- **TASK DIRECTIONS**
Repeat the entries below exactly. Begin with the first line and end with the line that contains "Task: Click the blue bullet point".

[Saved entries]
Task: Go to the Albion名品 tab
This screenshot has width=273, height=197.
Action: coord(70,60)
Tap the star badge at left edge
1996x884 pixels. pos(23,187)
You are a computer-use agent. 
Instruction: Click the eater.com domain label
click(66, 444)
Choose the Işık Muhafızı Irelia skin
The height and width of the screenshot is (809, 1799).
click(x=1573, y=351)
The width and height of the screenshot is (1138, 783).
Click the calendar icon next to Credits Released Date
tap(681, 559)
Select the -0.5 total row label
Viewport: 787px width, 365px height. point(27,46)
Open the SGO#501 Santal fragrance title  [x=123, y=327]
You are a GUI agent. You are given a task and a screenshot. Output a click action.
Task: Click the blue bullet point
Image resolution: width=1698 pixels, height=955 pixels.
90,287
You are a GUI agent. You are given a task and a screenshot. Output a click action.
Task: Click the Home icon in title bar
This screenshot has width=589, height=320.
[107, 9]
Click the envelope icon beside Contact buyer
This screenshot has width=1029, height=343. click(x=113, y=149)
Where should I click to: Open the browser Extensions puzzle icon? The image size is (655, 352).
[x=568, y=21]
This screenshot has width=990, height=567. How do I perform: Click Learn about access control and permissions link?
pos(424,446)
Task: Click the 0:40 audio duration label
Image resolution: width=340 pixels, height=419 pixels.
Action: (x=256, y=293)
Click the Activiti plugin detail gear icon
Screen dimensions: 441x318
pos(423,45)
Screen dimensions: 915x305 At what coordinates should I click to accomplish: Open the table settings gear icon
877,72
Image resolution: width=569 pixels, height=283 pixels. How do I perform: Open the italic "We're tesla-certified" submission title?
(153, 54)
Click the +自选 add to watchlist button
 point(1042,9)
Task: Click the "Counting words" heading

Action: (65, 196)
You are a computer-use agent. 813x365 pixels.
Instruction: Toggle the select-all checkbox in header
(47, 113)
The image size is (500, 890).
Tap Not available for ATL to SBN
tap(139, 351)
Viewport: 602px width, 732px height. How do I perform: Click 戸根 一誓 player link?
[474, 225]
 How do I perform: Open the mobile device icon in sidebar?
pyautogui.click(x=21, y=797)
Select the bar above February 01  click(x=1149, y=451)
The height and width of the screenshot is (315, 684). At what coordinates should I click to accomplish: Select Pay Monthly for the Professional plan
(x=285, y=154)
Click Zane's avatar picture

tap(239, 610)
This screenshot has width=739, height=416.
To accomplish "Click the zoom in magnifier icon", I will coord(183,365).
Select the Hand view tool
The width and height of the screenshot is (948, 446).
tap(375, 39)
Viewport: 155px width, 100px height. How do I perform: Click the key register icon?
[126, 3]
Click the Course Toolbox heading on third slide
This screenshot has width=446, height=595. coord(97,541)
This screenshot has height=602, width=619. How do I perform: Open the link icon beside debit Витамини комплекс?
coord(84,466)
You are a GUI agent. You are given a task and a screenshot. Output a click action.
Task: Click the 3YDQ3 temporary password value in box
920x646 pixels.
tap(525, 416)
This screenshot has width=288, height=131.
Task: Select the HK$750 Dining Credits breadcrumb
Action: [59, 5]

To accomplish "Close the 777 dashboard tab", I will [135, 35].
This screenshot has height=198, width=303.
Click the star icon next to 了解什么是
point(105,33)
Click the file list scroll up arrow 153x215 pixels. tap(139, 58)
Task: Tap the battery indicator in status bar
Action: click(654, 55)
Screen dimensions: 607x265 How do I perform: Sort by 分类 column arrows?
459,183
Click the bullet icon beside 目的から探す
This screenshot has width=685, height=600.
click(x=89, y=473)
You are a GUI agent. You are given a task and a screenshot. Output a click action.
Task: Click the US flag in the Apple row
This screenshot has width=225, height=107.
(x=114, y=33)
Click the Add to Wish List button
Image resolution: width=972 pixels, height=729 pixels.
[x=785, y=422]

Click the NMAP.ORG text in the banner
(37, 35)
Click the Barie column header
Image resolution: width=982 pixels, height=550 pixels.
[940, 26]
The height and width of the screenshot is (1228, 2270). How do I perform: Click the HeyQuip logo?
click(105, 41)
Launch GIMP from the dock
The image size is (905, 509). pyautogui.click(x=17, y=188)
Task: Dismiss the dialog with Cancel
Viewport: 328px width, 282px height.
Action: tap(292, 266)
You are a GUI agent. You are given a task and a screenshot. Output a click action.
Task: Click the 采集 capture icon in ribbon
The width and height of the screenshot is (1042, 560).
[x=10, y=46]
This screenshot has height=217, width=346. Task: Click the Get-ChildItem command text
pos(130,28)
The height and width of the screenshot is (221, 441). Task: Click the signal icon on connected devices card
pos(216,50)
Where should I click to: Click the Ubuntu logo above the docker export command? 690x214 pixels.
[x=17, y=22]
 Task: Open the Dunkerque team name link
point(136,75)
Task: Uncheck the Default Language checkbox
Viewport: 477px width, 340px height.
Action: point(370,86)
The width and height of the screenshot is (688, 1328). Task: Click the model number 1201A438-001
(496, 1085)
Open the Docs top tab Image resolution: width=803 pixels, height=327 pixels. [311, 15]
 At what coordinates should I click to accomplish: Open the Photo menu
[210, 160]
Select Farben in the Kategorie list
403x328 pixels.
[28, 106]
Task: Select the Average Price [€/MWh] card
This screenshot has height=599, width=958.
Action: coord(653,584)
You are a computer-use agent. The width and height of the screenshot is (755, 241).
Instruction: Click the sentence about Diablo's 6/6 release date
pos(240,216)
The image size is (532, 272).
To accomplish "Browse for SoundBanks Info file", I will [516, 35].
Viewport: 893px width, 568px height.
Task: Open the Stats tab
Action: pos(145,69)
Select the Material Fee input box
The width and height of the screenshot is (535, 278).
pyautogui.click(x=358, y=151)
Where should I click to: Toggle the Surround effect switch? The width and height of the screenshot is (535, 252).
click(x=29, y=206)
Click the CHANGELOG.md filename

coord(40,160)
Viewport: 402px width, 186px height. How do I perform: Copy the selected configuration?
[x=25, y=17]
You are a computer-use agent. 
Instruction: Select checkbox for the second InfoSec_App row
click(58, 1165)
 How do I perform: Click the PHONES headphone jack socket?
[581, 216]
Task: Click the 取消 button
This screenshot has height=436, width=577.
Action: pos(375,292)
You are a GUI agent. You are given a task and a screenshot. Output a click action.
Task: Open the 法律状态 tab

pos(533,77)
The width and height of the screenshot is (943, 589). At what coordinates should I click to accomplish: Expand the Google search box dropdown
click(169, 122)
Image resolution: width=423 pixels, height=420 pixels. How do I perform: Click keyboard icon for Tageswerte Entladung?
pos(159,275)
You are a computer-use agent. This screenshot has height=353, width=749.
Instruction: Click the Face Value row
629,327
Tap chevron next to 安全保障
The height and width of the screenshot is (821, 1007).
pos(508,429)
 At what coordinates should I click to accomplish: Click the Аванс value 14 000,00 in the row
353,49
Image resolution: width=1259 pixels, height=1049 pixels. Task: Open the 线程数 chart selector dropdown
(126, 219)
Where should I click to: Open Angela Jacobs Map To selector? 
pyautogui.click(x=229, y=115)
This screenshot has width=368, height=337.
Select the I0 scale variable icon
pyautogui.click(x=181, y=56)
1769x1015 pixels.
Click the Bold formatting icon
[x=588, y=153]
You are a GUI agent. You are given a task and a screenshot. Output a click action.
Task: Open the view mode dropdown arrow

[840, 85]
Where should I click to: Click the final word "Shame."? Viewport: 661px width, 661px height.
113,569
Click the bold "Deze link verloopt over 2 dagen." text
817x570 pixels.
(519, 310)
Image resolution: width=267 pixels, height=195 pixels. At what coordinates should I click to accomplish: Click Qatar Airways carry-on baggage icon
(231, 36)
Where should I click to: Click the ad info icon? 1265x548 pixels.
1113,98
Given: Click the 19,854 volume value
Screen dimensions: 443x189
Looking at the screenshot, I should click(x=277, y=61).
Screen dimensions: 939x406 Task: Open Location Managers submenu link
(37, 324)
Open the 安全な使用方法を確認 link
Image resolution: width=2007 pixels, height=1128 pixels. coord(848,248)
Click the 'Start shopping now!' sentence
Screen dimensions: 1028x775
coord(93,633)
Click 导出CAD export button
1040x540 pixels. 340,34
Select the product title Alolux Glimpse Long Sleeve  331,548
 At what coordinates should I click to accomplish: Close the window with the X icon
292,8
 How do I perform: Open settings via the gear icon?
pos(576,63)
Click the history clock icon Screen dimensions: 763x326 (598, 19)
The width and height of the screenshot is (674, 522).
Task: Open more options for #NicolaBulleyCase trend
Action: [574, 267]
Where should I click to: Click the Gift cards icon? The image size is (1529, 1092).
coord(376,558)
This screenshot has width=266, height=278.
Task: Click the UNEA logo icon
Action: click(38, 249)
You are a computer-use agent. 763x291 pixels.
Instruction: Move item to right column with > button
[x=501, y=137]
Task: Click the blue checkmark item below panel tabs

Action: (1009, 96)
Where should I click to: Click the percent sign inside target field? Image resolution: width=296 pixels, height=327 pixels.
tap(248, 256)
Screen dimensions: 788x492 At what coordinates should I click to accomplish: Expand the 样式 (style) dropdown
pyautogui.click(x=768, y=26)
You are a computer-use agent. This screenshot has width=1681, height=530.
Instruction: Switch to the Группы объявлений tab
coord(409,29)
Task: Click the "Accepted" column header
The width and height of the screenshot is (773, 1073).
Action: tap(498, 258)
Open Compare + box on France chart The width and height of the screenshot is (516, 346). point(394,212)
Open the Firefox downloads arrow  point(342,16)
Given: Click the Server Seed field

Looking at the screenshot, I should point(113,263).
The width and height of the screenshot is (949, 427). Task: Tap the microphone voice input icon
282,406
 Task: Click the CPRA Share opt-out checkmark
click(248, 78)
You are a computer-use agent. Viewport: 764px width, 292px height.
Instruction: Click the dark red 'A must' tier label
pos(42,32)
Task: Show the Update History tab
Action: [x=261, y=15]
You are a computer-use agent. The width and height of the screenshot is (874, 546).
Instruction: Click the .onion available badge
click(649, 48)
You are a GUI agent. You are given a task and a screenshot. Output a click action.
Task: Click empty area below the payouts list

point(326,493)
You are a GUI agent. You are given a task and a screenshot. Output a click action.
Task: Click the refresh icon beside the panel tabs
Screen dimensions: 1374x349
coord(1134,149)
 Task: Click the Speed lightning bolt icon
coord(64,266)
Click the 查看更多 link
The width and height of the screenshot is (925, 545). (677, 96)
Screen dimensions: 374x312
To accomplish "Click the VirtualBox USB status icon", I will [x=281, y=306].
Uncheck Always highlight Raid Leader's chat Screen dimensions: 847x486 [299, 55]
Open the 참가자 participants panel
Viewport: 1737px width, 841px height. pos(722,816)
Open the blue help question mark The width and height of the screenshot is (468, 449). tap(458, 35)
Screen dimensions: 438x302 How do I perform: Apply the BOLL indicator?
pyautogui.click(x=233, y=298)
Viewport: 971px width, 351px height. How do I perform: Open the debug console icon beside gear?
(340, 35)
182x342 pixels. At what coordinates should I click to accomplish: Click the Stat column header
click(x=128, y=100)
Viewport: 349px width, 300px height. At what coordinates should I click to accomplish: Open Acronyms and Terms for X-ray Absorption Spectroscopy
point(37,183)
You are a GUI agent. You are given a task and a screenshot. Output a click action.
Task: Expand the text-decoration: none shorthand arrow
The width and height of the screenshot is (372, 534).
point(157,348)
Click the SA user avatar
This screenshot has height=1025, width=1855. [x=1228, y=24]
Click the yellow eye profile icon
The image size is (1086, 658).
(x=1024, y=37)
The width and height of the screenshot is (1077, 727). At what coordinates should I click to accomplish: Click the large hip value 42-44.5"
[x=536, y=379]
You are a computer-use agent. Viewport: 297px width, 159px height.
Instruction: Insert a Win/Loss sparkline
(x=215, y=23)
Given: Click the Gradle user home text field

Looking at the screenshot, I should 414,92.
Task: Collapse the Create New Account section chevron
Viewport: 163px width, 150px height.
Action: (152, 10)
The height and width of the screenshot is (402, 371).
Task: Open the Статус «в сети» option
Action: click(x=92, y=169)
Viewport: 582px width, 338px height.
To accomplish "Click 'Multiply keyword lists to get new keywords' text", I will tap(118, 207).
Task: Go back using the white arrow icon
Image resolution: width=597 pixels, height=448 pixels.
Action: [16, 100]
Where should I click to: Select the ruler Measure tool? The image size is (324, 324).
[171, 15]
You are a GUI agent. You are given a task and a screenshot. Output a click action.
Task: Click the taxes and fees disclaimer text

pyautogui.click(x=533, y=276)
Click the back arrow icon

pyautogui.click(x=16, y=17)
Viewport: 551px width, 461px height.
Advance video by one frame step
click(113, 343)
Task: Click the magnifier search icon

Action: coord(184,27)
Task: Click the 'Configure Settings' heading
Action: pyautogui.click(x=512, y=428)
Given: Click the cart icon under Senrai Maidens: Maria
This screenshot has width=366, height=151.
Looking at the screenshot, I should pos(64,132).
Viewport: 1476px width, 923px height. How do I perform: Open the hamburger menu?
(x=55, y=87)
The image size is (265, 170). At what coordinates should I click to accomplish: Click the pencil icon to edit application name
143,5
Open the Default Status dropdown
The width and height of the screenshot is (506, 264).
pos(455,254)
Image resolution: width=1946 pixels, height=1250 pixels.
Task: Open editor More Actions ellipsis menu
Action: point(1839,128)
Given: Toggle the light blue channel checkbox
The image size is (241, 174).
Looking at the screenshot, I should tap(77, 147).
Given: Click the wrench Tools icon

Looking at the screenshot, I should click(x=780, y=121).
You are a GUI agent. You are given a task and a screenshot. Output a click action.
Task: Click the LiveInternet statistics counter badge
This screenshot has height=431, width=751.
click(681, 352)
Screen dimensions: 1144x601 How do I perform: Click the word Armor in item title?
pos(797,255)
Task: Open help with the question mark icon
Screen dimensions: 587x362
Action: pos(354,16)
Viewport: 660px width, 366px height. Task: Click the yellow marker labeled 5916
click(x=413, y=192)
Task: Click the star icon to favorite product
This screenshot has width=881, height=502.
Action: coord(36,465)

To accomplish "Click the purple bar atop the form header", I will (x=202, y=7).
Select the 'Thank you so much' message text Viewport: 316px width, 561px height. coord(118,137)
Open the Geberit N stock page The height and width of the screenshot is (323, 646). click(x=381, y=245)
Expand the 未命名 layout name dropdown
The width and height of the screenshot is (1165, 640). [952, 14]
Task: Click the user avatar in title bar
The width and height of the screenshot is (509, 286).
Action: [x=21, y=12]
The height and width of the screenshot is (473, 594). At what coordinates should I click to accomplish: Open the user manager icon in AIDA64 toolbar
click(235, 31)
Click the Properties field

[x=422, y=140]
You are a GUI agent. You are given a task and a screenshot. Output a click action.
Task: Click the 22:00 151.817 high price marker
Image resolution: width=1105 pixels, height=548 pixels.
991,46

- **ANSWER SECTION**
Task: Go to the Albion名品 tab
This screenshot has width=273, height=197.
Action: coord(70,60)
Tap the star badge at left edge
1996x884 pixels. pos(23,187)
You are a computer-use agent. 
Instruction: Click the eater.com domain label
click(66, 444)
Choose the Işık Muhafızı Irelia skin
The height and width of the screenshot is (809, 1799).
click(x=1573, y=351)
The width and height of the screenshot is (1138, 783).
Click the calendar icon next to Credits Released Date
tap(681, 559)
Select the -0.5 total row label
Viewport: 787px width, 365px height. point(27,46)
Open the SGO#501 Santal fragrance title  [x=123, y=327]
You are a GUI agent. You are given a task and a screenshot. Output a click action.
Task: Click the blue bullet point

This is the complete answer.